Başvuru metinlerinde ayrıyeten, Anayasa Mahkemesi ve Yargıtay’ın ilgili kararlarına atıf yapılarak, yenidoğan tarama programlarının hukuksal desteklerine ve çocukları kollayıcı tedbirlerin ulusal ve uluslararası türel çerçevesine ayrıntılı olarak yer verildi.
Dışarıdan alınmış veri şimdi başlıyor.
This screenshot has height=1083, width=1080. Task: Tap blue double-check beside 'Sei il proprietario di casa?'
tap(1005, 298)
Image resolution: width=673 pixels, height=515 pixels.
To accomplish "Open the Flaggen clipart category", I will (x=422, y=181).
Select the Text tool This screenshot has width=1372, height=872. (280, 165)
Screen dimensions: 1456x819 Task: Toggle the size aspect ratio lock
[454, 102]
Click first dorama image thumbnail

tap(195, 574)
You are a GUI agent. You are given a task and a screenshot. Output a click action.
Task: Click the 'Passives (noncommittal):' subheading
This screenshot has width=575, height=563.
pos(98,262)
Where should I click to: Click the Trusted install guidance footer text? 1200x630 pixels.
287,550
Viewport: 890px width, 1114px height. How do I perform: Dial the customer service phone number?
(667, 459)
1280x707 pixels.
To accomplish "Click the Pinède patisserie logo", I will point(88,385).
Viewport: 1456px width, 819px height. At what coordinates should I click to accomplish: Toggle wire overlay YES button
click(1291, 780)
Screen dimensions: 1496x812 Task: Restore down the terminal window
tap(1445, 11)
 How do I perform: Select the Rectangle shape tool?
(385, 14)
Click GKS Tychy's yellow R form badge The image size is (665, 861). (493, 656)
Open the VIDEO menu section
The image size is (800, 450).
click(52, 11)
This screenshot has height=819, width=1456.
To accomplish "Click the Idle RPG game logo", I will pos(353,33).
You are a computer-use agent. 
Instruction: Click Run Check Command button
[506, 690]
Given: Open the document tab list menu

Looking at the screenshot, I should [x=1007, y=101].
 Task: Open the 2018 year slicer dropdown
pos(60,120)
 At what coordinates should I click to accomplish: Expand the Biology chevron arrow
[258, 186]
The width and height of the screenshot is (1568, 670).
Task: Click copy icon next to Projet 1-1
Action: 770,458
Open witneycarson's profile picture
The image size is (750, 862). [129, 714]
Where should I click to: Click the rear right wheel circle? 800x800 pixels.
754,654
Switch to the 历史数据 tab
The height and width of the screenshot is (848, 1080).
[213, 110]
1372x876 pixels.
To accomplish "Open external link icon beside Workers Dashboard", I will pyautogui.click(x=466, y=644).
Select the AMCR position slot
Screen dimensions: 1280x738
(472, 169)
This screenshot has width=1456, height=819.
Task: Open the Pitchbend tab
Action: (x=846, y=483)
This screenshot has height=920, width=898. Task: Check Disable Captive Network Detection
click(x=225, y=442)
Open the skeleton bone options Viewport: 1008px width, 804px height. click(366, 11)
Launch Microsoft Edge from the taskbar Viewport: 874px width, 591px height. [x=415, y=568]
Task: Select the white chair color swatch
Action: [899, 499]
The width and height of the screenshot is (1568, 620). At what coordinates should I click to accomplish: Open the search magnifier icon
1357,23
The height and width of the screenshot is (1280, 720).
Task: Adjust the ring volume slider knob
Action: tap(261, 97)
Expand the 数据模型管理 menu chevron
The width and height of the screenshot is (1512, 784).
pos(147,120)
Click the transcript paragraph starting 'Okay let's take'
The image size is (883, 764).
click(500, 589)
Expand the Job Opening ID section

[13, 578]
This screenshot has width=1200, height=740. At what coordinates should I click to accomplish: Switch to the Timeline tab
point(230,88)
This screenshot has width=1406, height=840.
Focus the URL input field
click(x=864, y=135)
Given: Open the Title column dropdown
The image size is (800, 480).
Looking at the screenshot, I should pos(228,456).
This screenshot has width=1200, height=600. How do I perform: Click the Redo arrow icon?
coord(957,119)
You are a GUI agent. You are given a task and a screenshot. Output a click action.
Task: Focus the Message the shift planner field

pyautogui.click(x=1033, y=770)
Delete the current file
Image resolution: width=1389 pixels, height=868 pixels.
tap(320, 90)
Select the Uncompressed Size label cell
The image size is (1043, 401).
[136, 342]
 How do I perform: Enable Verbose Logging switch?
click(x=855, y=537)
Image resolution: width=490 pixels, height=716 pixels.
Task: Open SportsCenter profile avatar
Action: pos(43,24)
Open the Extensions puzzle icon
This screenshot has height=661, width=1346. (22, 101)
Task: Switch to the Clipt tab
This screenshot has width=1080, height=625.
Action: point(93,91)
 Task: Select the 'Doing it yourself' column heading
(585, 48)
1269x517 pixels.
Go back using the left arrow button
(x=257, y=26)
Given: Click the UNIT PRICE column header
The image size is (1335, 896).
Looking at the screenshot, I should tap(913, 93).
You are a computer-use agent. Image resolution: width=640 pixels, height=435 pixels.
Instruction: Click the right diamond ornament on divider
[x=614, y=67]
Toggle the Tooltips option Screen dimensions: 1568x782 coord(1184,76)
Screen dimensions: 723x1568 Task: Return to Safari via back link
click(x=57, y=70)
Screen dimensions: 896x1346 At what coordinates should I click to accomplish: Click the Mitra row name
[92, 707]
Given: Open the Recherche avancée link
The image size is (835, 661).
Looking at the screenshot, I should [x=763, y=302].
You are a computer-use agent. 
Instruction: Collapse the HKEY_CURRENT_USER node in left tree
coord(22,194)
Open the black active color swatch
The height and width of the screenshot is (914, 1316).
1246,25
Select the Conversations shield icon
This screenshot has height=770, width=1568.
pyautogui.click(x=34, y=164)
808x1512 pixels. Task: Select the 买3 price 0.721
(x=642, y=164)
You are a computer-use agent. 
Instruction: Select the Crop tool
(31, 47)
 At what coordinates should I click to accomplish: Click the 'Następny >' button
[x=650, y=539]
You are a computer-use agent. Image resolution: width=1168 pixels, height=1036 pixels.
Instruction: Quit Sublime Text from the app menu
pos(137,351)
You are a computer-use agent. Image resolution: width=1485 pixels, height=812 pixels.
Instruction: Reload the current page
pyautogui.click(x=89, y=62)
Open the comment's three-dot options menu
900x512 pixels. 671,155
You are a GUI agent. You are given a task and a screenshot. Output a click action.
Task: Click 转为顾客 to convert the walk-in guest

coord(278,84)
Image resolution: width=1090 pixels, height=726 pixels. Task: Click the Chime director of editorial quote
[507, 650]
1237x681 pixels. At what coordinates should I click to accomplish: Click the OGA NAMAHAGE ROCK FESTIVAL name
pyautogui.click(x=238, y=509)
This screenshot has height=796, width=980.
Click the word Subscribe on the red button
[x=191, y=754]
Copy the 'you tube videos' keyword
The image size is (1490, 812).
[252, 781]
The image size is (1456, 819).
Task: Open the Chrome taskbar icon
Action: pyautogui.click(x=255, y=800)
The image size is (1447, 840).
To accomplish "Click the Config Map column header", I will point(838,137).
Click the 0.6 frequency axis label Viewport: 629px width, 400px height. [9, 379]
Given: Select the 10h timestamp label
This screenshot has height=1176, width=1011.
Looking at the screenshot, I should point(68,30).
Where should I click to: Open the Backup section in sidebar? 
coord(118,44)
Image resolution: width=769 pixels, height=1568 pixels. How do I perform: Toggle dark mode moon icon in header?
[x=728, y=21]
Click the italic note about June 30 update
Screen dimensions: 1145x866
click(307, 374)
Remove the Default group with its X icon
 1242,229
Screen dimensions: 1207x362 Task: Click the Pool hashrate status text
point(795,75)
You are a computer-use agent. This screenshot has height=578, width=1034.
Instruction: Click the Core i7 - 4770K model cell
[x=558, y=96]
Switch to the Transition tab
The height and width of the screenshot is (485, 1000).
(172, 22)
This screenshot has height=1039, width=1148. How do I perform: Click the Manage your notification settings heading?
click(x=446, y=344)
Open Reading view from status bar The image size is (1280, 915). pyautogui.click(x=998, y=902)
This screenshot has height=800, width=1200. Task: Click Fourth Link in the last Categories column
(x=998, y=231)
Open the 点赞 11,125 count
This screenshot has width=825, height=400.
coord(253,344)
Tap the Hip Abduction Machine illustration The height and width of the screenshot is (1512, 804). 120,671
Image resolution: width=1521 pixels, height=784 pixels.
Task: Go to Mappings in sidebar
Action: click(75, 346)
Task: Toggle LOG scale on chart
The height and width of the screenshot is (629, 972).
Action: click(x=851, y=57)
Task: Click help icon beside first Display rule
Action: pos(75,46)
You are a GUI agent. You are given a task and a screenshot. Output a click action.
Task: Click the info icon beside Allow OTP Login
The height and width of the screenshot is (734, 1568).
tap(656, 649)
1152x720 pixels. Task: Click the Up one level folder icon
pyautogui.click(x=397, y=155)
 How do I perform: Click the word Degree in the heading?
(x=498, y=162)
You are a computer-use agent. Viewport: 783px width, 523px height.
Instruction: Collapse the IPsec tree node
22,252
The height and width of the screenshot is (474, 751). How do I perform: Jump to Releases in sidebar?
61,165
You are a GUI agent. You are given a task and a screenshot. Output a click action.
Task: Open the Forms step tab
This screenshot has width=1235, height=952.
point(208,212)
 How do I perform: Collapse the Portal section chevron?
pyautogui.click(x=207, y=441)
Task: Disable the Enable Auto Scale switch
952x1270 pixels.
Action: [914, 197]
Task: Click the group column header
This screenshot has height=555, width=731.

Yenidoğan tarama programlarının uygulanmasının çocuğun üstün faydası açısından çok önemli olduğunu objektif olarak açıklamanın mümkün olduğu, aksi bir durumun bilimsel olarak kanıtlanmadığı vurgulandı.
Son olarak, tarama uygulamalarının sağlıkta esirgeyici tedbirler konusunda yaşanan tedirginlikleri gidermede çok önemli bir rol oynadığı, lakin günümüzde birtakım çevreler tarafından bilimsel bilgiyi değersizleştiren, hakikati çarpıtan siyaset ve uygulamaların bu önlemlerin değerini azaltmaya çalıştığına dikkat çekildi. Buna aynı aldatıcı bilgilerin kullanılmasının, yalnızca talepte bulunulan çocuğun değil, tarama programının hedef kitlesi olan tüm çocukların ve genel olarak halkın sıhhatini olumsuz etkileyebileceği vurgulandı.